Finalmente , la tercera imagen, la imagen de Jesús que parte el Pan. Es el gesto eucarístico por excelencia, el gesto de identidad de nuestra fe, el lugar de nuestro encuentro con el Señor que se ofrece para hacernos renacer a una vida nueva. También este gesto es sorprendente: hasta entonces se inmolaban corderos y se ofrecían en sacrificio a Dios, ahora es Jesús quien se hace cordero y se inmola para darnos la vida. En la Eucaristía contemplamos y adoramos al Dios del amor. Es el Señor que no parte a ninguno sino se parte a Sí mismo. Es el Señor que no exige sacrificios sino que se sacrifica a Sí mismo. Es el Señor que no pide nada sino entrega todo. Para celebrar y vivir la Eucaristía, también nosotros somos llamados a vivir este amor. Porque no puedes partir el Pan del domingo si tu corazón está cerrado a los hermanos. No puedes comer este Pan si no das el pan al hambriento. No puedes compartir este Pan si no compartes los sufrimientos de quien está en necesidad. Al final de todo, incluso de nuestras solemnes liturgias eucarísticas, sólo el amor permanecerá. Y a partir de ahora nuestras Eucaristías transforman el mundo en la medida en que nos dejamos transformar y nos convertimos en pan partido para los demás.
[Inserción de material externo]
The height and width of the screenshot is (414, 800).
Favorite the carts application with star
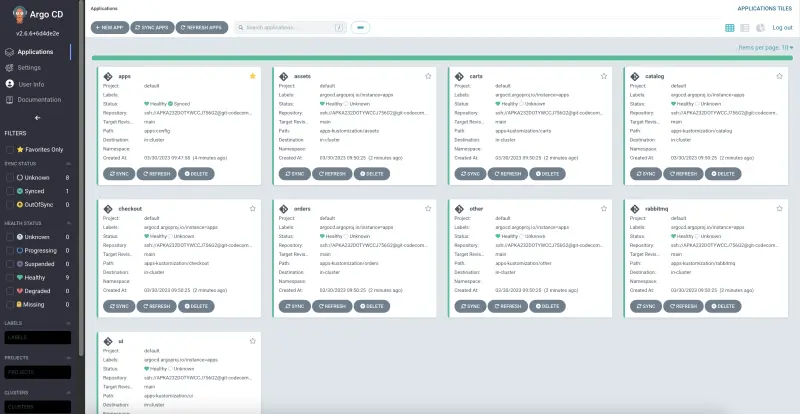click(603, 76)
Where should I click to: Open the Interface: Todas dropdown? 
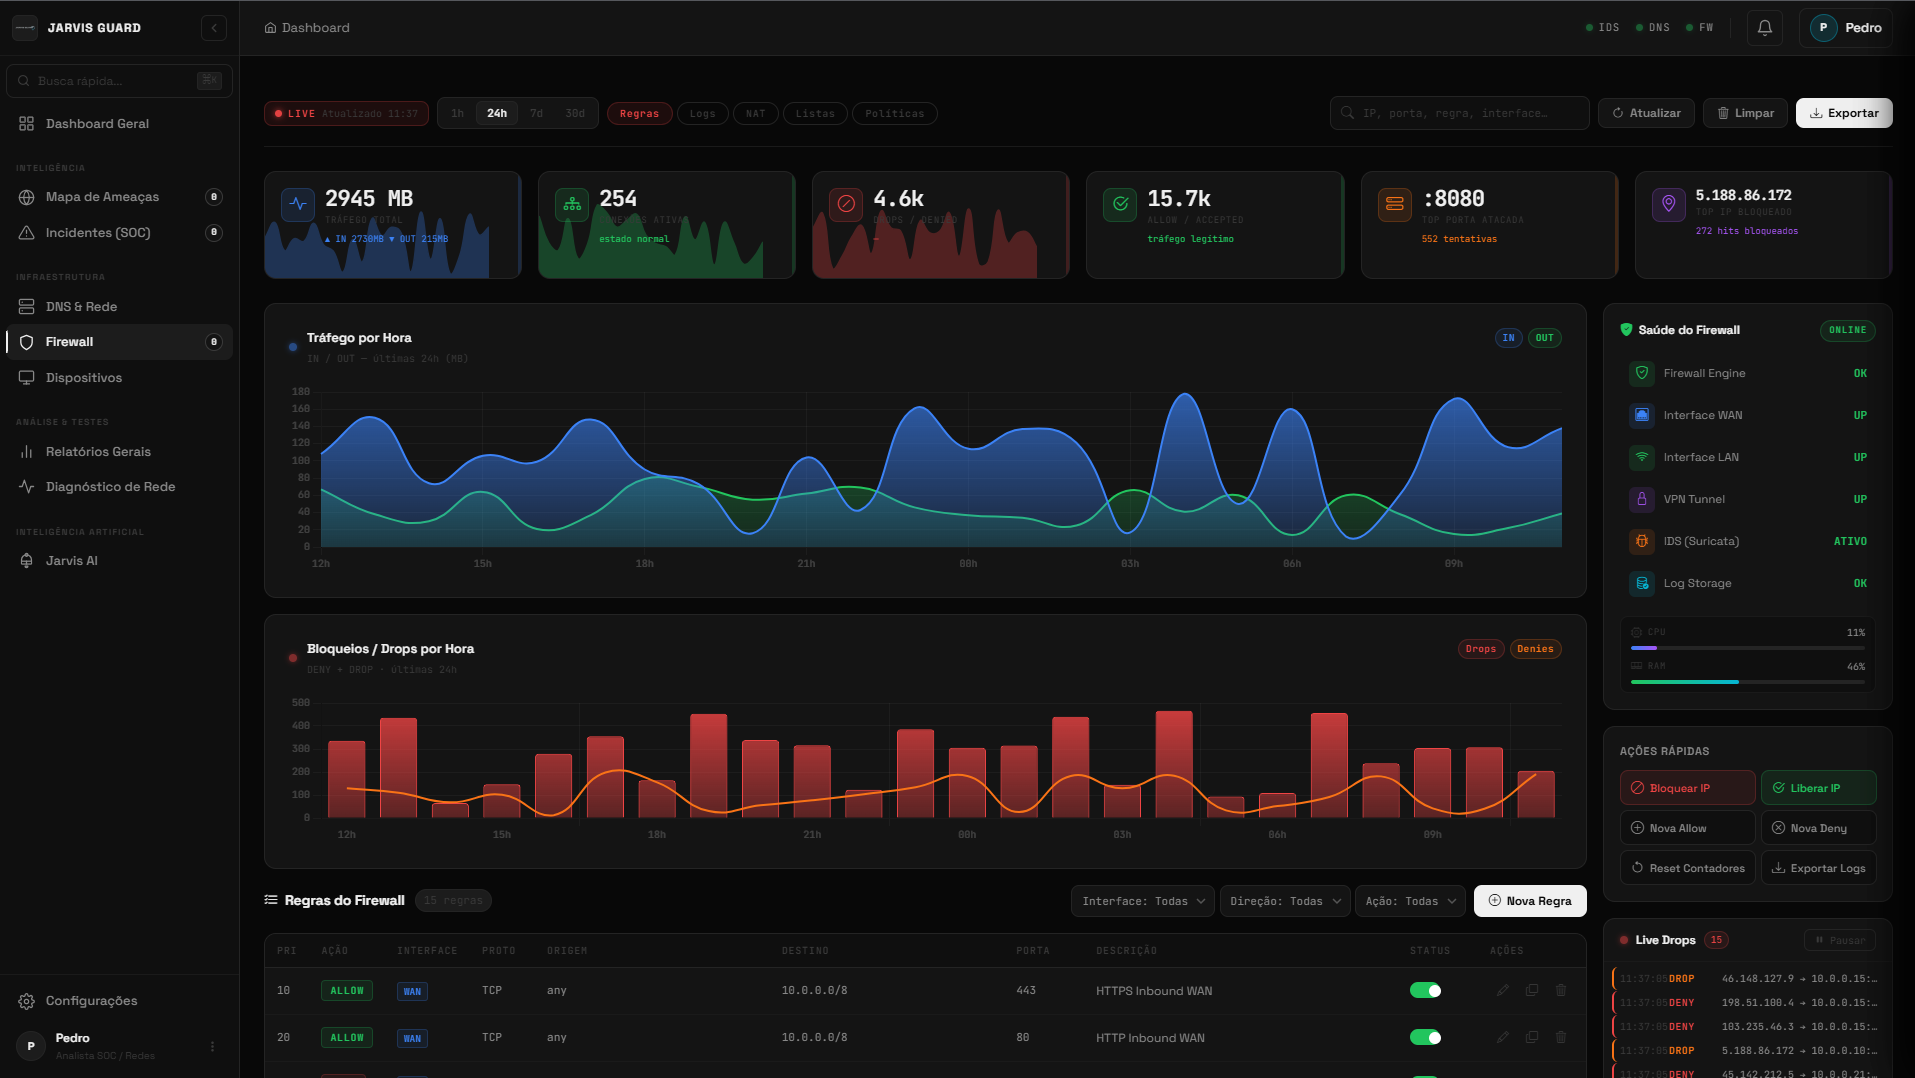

Hermanos y hermanas, ¿dónde “preparar la cena del Señor” aún hoy? La procesión con el Santísimo Sacramento – característica de la fiesta del Corpus Domini, pero que por el momento no podemos todavía hacer – nos recuerda que estamos llamados a salir llevando a Jesús. Salir con entusiasmo llevando a Cristo a aquellos que encontramos en la vida de cada día. Convirtámonos en una Iglesia con el ánfora en la mano, que descubre la sed y lleva el agua. Abramos de para en par el corazón en el amor, para ser la sala espaciosa y hospitalaria donde todos puedan entrar a encontrar al Señor. Partamos nuestra vida en la compasión y la solidaridad, para que el mundo vea a través de nosotros la grandeza del amor de Dios. Y entonces el Señor vendrá, nos sorprenderá una vez más, nos volverá a dar alimento para la vida del mundo. Y nos saciará para siempre, hasta el día en que, en el banquete del Cielo, contemplaremos su rostro y nos alegraremos sin fin.